AB: Mi trabajo siempre ha tenido un dibujo muy evidente, muy claro. Por ejemplo en los 80, en esos primeros trabajos que yo llamo Papirolandia, utilicé mucho la línea en el contorno de la figura, porque primero fueron los dibujos y luego los cuadros. Pero luego fui abandonando la evidencia de ese dibujo y dando mas color, mas atención a la pintura, ya no aparecen explícitamente las líneas de contorno, aunque se mantiene la claridad del dibujo como base de las figuras.

P: Cuéntenos de su trabajo actual

AB: En la década del 90 hice tres exposiciones con esa pintura de apropiación del arte universal y de contrates con mis figuras. He hecho algunos cuadros que son parejas, otros mas grandes, de gran formato, en que aparecen muchas figuras del arte universal, yo cuido que aparezcan todos los continentes y de diferentes épocas. Para mí constituye un contexto de unificación de la cultura universal en la que introduzco lo cubano. Continúo ese trabajo, aunque no siempre. Ahora estoy haciendo algunas veces sin apropiación. Pienso que la próxima exposición habrá varias series diferentes. En los 90 también hice una serie con el ajedrez (Beldades y Trebejos), seis cuadros, y dos dibujos, que no es de apropiación.

OPINIONES Y OTROS TEMAS

P: ¿Qué es para usted el arte?

AB: Yo pienso que tiene dos intenciones, o dos aspectos que me pueden mover a trabajar. Uno personal y uno social y cultural. El personal es que nací con esa vocación, como cualquier otra, y una persona que tiene una vocación marcada trata de hacer su obra, de realizarse en ella. Al menos como yo lo he visto, también hay una necesidad de participación en la cultura, de tratar de hacer algo que pueda tener un valor para la cultura cubana, para el espectador, que el espectador se sienta complacido, aunque haya muchos criterios y haya a quien no le guste, pero en el fondo se comprenda que ha sido una labor de pintar y dibujar no solo para mi, sino para el prójimo, para el pueblo, la Revolución, la cultura cubana. Por eso trato de establecer una relación de arte y sociedad.
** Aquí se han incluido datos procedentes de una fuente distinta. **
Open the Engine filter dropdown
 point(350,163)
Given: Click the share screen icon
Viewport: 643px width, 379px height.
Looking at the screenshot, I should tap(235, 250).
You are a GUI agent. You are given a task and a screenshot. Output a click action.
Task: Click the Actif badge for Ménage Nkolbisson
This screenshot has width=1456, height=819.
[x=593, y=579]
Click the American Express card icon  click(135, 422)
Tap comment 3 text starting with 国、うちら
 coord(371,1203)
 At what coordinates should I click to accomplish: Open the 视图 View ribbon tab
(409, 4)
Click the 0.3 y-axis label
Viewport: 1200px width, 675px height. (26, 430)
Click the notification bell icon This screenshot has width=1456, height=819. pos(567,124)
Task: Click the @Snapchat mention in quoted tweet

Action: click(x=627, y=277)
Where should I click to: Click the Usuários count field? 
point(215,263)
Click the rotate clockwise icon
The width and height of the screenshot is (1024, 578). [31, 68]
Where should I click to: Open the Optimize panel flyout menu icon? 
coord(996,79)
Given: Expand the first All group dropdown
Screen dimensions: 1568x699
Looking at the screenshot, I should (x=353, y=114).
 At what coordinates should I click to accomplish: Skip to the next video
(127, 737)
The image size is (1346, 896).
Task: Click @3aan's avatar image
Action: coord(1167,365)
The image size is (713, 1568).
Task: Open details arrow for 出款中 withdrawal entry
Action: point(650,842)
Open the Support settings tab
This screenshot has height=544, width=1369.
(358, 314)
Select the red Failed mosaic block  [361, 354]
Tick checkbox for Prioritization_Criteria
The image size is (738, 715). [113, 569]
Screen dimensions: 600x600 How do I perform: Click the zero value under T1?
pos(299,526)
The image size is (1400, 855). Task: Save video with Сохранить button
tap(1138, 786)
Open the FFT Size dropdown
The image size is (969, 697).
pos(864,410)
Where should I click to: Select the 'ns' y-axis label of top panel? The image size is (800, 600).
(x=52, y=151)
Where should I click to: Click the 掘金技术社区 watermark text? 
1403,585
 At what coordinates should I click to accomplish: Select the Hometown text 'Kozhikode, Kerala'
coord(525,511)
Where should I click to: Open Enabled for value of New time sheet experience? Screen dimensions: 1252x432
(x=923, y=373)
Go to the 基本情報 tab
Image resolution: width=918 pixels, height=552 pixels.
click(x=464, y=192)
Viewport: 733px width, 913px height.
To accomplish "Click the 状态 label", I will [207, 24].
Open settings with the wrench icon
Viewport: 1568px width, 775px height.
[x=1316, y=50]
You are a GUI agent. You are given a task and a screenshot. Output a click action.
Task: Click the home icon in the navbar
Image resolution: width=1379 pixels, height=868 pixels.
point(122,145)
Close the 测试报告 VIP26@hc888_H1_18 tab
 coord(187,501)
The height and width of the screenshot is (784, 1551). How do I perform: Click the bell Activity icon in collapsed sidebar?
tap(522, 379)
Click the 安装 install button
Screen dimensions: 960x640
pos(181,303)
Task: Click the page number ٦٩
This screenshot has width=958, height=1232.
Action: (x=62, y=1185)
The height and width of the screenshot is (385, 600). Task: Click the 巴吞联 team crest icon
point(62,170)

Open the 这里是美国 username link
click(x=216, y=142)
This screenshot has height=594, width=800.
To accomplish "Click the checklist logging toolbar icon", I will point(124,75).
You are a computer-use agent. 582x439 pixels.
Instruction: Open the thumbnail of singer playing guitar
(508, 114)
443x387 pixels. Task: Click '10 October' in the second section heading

No tengo el egoísmo de pensar que el arte me interesa solo a mí.

P: ¿Cómo aprecia el panorama actual de las artes plásticas en Cuba?

AB: En estos momentos en Cuba ha habido una especie de boom, un surgimiento muy grande de artistas jóvenes. Ya desde el 59, cuando se crea la ENA y el sistema de enseñanza artística en toda la isla, esto da oportunidad gratuita a muchos jóvenes de todo el país para estudiar arte y de allí salió una gran cantidad de buenos y grandes artistas que hoy tenemos y reconocemos. Luego también del ISA han ido surgiendo, también de San Alejandro e incluso autodidactas. Ha sido como una explosión y ahora tenemos un número crecido de artistas plásticos, exposiciones, eventos, algo de gran valor cultural.

P: Preséntenos a su familia

AB: Tengo tres hijas, dos nietos, dos nietas. Mi esposa es la de siempre, con la que me case en los 50 y continuamos juntos. El mayor de los nietos, Yelián Rodríguez, se gradúo de pintura en la ENA, y está trabajando el arte digital (Segundo Premio en el Salón de Arte Digital 2002 que convoca el Centro Cultural Pablo de la Torriente).

P: Pero también la poesía...

AB: Es verdad, hace unos años escribo poemas. Pronto se va a hace un lanzamiento en la Galería del Instituto Cubano del Libro (Palacio del Segundo Cabo) de mi cuarto cuaderno de poemas, se titula Cuadernos del Pintor (además inaugura una muestra de dibujos de distintas épocas). Siempre escribo sobre mi vida y mi relación con la pintura.

P: Concluyamos con el Premio Nacional de Artes Plásticas

AB: El Premio es el galardón mas alto al cual puede aspirar un artista cubano. Yo tengo la Orden Félix Varela de primer grado, pero esta la otorga el Consejo de Estado. Ahora el Ministerio de Cultura y el Consejo de las Artes Plásticas me conceden este Premio (el jurado estuvo presidido por Manuel Mendive, Premio Nacional 2001). Me hace feliz este Premio a mas de 50 años de trabajo. He tenido muchas muestras de afecto, muchas felicitaciones, estoy muy contento.